TEXAS BALLOT CHALLENGE CHALLENGE

July 3, 2012

© 2012 jbjd

(The following narrative explaining the Texas Ballot Challenge is incorporated into a slide show presented by Texas citizen/activist Kelly Canon of Arlington, to civic groups throughout the state.)

Texas, We Have a Problem

We here in Texas have a problem with our 2012 general election ballot; and I’m going to tell you how we can fix it.

Generally, people will only cast their votes for a President they know is Constitutionally eligible for the job. And, thanks to candidate ballot eligibility laws passed here in Texas; voters should be able to trust that the candidates whose names appear on our general election ballot have been federally qualified. But, at least in 2012; they have not. Because as you will see; these election laws are being ignored by the responsible state governmental entities. And their conduct virtually guarantees that the November 2012 ballot will contain the name of at least 1 candidate who has not been federally qualified for the job.

That is; unless concerned citizens like us intervene.

Before I go any further, I need to emphasize that the problem here is ballot eligibility, not whether a specific candidate is eligible for office.
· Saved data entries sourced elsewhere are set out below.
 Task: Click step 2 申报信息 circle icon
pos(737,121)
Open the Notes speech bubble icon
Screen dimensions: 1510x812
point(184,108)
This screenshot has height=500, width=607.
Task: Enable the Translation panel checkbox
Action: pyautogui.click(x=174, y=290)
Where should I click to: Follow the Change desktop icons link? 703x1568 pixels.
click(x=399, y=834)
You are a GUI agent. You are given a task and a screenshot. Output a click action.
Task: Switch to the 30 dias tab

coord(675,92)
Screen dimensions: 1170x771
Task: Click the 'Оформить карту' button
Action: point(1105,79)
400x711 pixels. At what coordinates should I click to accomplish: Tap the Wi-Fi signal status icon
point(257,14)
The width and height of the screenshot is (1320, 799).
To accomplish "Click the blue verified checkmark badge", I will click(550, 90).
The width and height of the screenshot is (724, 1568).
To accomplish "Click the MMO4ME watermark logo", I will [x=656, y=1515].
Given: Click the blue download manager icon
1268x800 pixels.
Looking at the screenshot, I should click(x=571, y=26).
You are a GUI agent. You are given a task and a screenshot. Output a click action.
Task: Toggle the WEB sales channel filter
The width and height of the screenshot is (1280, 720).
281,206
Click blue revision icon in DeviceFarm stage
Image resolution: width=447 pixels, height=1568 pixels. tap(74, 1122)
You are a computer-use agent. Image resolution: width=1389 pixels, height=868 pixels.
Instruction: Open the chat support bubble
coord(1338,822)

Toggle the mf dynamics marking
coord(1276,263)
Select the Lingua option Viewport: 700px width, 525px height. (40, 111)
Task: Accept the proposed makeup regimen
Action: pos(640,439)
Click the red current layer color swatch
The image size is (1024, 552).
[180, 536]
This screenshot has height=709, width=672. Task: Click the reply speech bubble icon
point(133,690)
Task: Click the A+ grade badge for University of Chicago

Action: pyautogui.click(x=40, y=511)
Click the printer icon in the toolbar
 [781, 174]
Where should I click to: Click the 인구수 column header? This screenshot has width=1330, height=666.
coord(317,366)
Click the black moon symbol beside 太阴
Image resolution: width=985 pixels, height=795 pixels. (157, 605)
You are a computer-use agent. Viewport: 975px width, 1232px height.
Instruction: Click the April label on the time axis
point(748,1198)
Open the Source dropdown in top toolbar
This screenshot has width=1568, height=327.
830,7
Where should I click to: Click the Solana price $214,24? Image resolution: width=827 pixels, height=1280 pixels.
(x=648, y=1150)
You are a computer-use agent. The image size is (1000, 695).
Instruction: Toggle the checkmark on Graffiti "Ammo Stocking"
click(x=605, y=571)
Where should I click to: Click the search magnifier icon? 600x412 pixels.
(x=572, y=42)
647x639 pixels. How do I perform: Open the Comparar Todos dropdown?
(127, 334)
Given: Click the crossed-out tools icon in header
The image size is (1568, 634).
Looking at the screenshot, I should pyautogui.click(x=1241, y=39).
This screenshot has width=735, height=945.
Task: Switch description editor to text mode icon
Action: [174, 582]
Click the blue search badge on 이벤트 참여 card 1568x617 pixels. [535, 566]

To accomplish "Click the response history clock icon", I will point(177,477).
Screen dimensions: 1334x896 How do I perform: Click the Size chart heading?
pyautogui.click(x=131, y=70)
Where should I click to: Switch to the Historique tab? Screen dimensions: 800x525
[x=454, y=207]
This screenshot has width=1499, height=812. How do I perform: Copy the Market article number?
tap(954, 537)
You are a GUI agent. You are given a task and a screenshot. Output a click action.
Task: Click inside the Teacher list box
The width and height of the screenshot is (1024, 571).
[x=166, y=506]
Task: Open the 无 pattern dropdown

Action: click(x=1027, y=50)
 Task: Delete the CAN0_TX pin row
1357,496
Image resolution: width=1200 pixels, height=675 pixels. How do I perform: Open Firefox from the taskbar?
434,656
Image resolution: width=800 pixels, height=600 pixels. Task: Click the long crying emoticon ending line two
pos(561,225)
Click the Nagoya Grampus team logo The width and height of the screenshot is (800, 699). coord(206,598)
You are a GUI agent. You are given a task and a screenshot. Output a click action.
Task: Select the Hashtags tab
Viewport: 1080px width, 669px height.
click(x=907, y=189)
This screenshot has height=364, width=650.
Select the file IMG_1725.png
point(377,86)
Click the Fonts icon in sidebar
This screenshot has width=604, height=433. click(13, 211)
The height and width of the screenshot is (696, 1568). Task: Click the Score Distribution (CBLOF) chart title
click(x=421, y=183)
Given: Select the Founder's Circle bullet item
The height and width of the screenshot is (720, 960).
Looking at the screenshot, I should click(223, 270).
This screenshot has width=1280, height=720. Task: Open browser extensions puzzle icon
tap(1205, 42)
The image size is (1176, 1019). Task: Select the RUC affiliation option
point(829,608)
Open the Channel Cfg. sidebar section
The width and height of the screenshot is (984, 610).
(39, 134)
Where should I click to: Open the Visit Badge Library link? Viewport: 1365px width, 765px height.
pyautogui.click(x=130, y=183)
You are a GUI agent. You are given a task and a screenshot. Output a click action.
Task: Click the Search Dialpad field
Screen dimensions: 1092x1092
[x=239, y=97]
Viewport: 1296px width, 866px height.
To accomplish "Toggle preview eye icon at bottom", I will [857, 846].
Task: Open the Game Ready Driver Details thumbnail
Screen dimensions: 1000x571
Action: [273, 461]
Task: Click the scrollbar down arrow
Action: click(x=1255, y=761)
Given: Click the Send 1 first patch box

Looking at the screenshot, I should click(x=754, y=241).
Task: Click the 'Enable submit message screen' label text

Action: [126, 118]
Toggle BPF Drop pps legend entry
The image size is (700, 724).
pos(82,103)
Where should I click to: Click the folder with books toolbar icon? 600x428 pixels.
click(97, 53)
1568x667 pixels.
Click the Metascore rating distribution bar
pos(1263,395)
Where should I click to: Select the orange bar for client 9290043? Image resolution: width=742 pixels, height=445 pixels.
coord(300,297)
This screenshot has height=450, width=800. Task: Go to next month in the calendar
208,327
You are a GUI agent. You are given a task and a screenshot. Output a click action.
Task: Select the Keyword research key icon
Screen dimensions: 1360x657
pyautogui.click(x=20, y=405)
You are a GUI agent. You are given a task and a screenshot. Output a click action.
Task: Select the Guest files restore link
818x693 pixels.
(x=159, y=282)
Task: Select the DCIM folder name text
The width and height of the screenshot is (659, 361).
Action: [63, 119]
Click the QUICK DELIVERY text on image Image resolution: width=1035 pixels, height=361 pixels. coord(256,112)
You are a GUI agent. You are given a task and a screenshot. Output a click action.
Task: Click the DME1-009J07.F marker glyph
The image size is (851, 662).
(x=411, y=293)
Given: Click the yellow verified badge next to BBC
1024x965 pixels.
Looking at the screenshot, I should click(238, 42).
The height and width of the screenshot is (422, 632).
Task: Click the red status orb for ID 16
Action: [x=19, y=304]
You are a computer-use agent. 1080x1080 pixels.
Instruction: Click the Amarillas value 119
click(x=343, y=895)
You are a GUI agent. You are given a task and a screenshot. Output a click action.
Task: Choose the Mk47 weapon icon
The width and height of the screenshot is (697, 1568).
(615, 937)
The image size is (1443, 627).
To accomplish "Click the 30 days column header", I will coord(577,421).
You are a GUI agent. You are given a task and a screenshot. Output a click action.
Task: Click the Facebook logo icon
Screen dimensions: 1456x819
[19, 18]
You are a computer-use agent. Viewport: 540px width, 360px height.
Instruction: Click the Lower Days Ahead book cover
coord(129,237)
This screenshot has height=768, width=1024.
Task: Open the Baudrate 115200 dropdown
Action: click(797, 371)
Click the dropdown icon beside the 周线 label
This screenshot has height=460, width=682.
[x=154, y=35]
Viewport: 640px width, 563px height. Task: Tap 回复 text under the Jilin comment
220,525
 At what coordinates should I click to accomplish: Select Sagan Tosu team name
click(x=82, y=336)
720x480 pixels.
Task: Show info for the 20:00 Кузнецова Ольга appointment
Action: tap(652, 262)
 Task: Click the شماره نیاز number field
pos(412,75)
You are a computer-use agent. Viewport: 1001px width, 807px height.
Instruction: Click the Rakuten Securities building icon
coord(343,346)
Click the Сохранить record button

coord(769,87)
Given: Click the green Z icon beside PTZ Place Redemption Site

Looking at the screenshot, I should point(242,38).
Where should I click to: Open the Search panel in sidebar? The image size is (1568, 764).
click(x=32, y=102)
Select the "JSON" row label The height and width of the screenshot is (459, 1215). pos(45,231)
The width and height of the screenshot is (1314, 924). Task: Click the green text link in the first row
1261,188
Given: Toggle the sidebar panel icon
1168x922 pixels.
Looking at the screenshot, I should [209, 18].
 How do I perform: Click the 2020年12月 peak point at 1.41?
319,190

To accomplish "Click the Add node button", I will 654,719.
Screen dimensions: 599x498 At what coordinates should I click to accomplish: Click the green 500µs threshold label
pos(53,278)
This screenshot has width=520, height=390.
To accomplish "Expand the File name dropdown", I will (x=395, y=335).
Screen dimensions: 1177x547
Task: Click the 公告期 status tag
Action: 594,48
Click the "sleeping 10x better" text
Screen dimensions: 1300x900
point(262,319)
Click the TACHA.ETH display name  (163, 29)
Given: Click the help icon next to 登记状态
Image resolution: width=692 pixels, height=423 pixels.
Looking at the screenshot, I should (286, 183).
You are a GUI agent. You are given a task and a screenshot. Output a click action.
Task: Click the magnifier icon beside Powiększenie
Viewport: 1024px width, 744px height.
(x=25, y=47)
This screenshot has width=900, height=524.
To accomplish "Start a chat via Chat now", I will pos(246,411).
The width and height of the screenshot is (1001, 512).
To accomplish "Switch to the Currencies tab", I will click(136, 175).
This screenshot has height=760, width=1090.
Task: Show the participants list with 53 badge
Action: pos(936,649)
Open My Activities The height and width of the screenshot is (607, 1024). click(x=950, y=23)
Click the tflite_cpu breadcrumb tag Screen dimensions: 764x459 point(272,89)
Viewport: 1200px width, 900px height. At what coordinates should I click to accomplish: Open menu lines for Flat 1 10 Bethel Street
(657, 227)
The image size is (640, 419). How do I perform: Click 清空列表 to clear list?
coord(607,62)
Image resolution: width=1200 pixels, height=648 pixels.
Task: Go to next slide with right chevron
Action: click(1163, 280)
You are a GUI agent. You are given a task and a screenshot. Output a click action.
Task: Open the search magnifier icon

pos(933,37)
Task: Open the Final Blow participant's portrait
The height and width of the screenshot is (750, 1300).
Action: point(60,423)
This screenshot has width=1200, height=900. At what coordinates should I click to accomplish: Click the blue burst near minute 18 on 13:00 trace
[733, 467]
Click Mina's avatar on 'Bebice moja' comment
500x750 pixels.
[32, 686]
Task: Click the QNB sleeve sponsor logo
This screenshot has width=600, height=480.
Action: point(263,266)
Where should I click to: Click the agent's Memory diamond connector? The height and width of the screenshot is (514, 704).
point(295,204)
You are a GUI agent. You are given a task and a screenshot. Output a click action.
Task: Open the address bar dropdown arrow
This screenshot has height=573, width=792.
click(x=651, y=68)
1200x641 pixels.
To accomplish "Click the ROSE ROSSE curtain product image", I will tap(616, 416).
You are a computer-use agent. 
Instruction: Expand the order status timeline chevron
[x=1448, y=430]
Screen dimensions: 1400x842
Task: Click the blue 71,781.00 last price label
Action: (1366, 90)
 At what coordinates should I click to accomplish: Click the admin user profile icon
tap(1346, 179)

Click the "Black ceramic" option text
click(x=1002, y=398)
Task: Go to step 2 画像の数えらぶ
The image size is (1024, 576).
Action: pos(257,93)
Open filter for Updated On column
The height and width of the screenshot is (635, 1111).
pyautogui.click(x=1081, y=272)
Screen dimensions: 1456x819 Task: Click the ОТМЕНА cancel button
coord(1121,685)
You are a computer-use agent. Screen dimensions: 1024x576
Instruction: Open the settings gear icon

Because under the Constitution; political parties have the right to run any candidates they want.  No doubt about it. But under Texas election laws, those party candidates are not entitled to be placed on the general election ballot unless they are federally qualified for the job.

I also want to remind everyone that I have been collaborating on this Texas ballot challenge with noted blogger “jbjd,” who for the past 4 years has been advising frustrated voters throughout the country: if you think a candidate is ineligible for office then, the way to keep him out of the White House is to keep him off the ballot. But this only works in a state with ballot eligibility laws. She has focused on the ballot here in Texas because, in her words, we already have some of the best laws. They just have to be enforced.

So, how do candidates for President and Vice President get their names on our general election ballot, anyway? Well, it all depends on whether they are Independent or Write-in, that is, Unaffiliated; or representing either the Republican or Democratic Party.

Unaffiliated candidates submit their applications for the general election ballot directly to the Secretary. On the other hand; the names of the Presidential and Vice-Presidential nominees from the national Republican and Democratic Parties are submitted to the Secretary via the Chairs of their state parties: the Republican Party of Texas (“RPT”) and the Texas Democratic Party (“TDP”).

But keep in mind; whether the candidate is Unaffiliated; or representing the Republican or Democratic party; only the names of federally qualified candidates are entitled to appear on the Texas general election ballot.

Let me read the ballot entitlement law that applies to the parties, which is section 192.031 of Texas statutes, “PARTY CANDIDATE’S ENTITLEMENT TO PLACE ON BALLOT”: “A political party is entitled to have the names of its nominees for president and vice-president of the United States placed on the ballot in a presidential general election if the nominees possess the qualifications for those offices prescribed by federal law.”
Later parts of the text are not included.